> Problem to solve: Can you copy the records again, starting at the line that contains "Locate an element on the screen. The" and continuing through the end of the records, with "status-icons" replaced by "status-bar-icons" and everything else unchanged?

> Data records:
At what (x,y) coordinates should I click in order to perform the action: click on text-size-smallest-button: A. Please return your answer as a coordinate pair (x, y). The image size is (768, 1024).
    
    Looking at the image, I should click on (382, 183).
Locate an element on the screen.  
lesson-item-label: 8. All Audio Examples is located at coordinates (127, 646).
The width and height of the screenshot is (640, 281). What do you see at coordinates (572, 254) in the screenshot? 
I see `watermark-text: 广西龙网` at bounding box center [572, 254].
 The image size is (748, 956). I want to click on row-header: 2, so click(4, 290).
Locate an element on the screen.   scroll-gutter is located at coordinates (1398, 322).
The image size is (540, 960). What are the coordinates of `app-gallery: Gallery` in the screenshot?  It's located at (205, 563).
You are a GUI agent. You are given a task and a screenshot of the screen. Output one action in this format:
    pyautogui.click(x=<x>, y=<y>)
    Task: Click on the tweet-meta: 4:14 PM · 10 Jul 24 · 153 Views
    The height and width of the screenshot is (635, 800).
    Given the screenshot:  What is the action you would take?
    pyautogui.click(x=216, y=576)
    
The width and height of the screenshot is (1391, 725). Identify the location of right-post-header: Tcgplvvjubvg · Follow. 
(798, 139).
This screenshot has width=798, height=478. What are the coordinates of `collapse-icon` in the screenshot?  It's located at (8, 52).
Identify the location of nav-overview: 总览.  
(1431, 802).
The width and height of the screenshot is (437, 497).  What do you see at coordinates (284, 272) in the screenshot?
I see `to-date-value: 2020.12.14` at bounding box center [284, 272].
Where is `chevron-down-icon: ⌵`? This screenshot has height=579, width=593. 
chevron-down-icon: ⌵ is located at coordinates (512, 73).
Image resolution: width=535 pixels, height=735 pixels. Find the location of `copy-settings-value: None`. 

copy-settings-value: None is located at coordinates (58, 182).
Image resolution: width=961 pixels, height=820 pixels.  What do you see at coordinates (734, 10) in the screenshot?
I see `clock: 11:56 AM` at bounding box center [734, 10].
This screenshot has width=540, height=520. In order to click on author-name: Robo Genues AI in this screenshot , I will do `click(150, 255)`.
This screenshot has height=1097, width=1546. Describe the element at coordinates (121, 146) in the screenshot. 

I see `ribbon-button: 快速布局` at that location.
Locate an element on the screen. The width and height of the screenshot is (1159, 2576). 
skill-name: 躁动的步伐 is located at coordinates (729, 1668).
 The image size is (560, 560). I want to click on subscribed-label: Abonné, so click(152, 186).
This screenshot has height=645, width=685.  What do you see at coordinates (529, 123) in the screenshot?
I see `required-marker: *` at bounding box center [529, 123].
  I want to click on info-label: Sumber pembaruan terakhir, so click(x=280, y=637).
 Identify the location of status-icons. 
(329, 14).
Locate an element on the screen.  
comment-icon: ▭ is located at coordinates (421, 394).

> Answer area:
Locate an element on the screen. The width and height of the screenshot is (1159, 2576). 
skill-name: 躁动的步伐 is located at coordinates (729, 1668).
 The image size is (560, 560). I want to click on subscribed-label: Abonné, so click(152, 186).
This screenshot has height=645, width=685.  What do you see at coordinates (529, 123) in the screenshot?
I see `required-marker: *` at bounding box center [529, 123].
  I want to click on info-label: Sumber pembaruan terakhir, so click(x=280, y=637).
 Identify the location of status-bar-icons. 
(329, 14).
Locate an element on the screen.  
comment-icon: ▭ is located at coordinates (421, 394).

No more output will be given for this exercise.